Полагаем счастье нашей страны в успехах морской торговли. Сие - благословение господне... Мне без иноземцев в военном деле никак нельзя... А попробуй тронь их кирки да костелы, - они все разбегутся... Это что же... (Он стал глядеть на бояр поочередно.) Крылья мне подшибаете?
Удивились бояре, что Петр говорил столь мужественно. "Ого, - переглянулись, - вот какой!.. Крутенек!.." Ромодановский кивал: "Так, так, истинно". Патриарх подался сухим носом к трону и крикнул с великой страстью:
- Великий государь! не отымай у меня сатанинского еретика Квирина Кульмана...
Петр насупился. Чувствовал - в этом надо уступить бородачам... Наталья Кирилловна пролепетала: "Государь-батюшка", - и ладони сложила моляще... Покосился на Ромодановского, - тот слегка развел руками...

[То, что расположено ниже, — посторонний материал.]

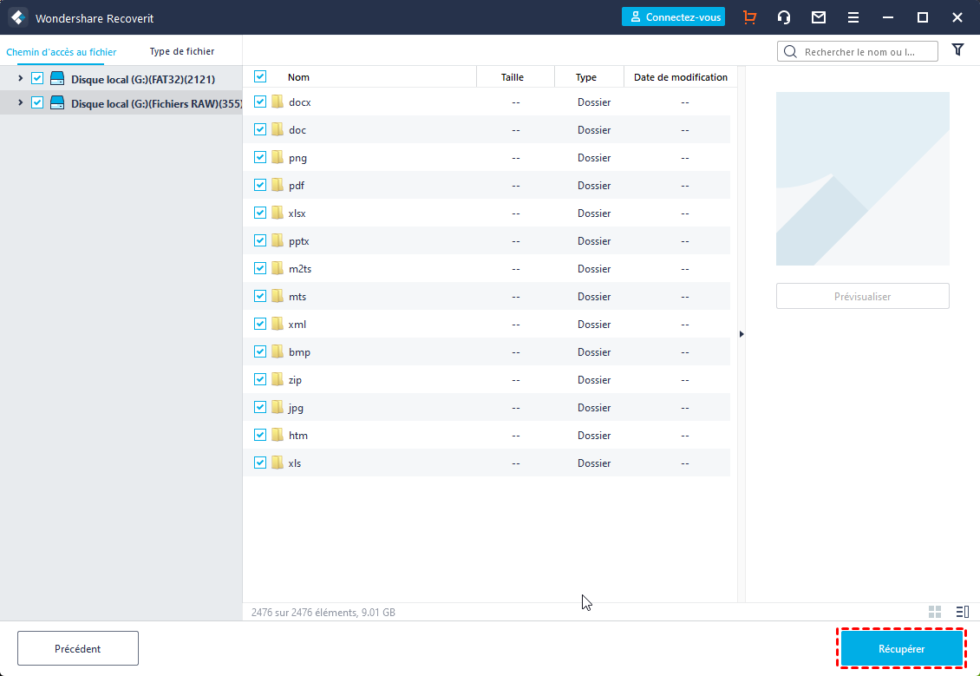Expand the Disque local (G:)(Fichiers RAW) node

coord(21,102)
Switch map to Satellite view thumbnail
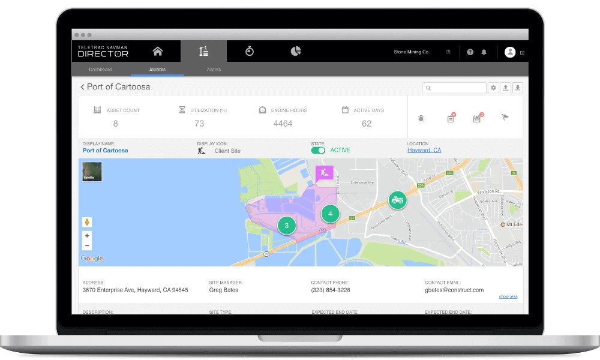This screenshot has width=600, height=360. pos(92,172)
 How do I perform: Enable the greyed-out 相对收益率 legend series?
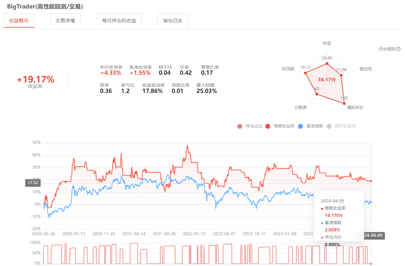point(341,126)
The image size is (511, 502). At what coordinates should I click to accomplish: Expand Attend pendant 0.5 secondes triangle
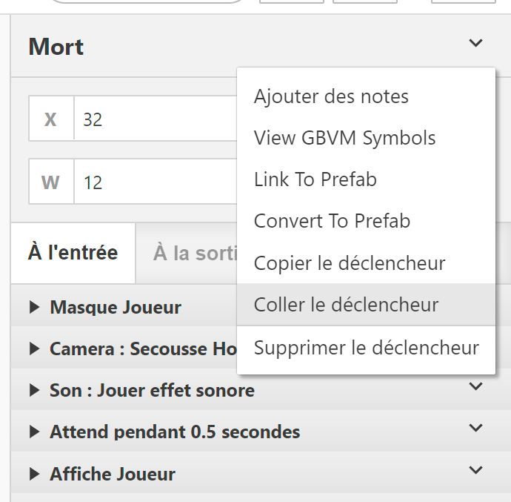coord(34,432)
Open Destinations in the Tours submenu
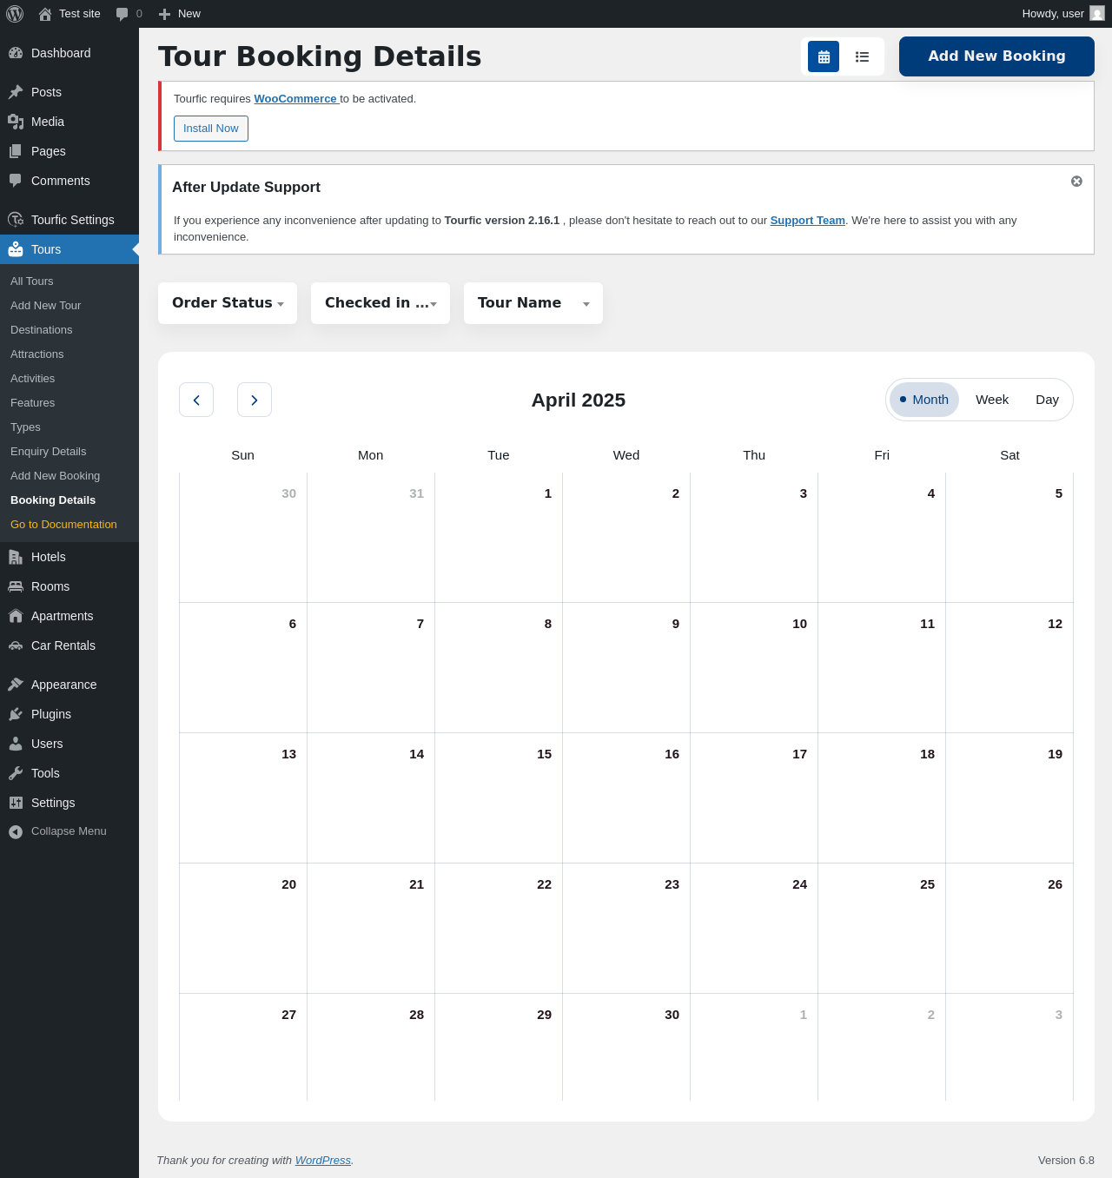1112x1178 pixels. tap(41, 330)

- До Кульмана нам дела нет, - сказал Петр, - отдаю его тебе головой. (Патриарх сел, изнеможенно закрыл глаза.) А теперь вот что, бояре, - нужно мне восемь тысяч рублев на военные да на корабельные надобности...
...Выходя из дворца, Петр взял к себе в сани Федора Юрьевича Ромодановского и поехал к нему на двор, на Лубянку, обедать.
7
Из деревни Мытищи в кремлевский дворец привезли бабу Воробьиху для молодой царицы. Евдокия до того ей обрадовалась, - приказала бабу прямо из саней вести в опочивальню. Царицына спаленка помещалась в верхней бревенчатой пристройке, - в два слепенькие окошечка, занавешенные от солнца. На жаркой лежанке бессменно дремала в валенках и в шубейке баба-повитуха. У Евдокии вот-вот должны были начаться роды, и уже несколько дней она не вставала с лебяжьих перин. Конечно, хотелось бы передохнуть от душного закута, - прокатиться в санках по снежной Москве, где сизые дымы, низкое солнце, плакучие серебряные ветви из переулков задевают за дугу... Но старая царица и все женщины вокруг, - боже упаси, какое там катанье! Лежи, не шевелись, береги живот, - царскую ведь плоть носишь... Дозволено было только слушать сказки с божественным окончанием... Плакать - и то нельзя: младенец огорчится...
Воробьиха вошла истово, но бойко. Баба была чистая, в новых лаптях, под холщовой юбкой носила для аромату пучок шалфею. Губы мягкие, взор мышиный, лицо хоть и старое, но румяное, и говорила - без умолку... С порога зорко оглядела, все приметила, упала перед кроваткой и была пожалована: молодая царица протянула ей влажную руку.
- Сядь, Воробьиха, рассказывай... Расскучай меня...
Воробьиха вытерла чистый рот и начала с присказки про дед да бабу, про поповых дочек, про козла - золотые рога...
- Постой, Воробьиха, - Евдокия приподнялась, глядя, дремлет ли повитуха, - погадай мне...
- Ох, солнце красное, не умею...
- Врешь, Воробьиха... Никому не скажу, погадай, хоть на бобах...
- Ох, за эти бобы-то - шкуру кнутом ныне спускают... На толокне разве, - на святой воде его замешать жидко?
- Когда начнется у меня? Скоро ли? Страшно... По ночам сердце мрет, мрет, останавливается... Вскинусь - жив ли младенец? О господи!
- Ножками бьет? В кое место?
- Бьет вот сюда ножкой... Ворочается, - будто коленочками да локотками трется мягко...
- Посолонь поворачивается али напротив?
- И так и эдак... Игреливый...
- Мальчик.
- Ох, верно ли?..
Воробьиха, умильно щуря мышиные глаза, прошептала:
- А еще о чем гадать-то? Вижу, краса неописуемая, затаенное на уста просится... Ты - на ушко мне, царица...
Евдокия отвернулась к стене, порозовело ее лицо с коричневыми пятнами на лбу и висках, с припухшим ртом...
- Уродлива стала я, что ли, - не знаю...
- Да уж такой красы, такой неописуемой...
- А ну тебя... - Евдокия обернулась, карие глаза - полны слез. - Жалеет он, любит? Открой... Сходи за толокном-то...
У Воробьихи оказалось все при себе, в мешке: глиняное блюдце, склянка с водой и темный порошок... (Шепнула: "Папоротни-ково семя, под Ивана Купала взято".)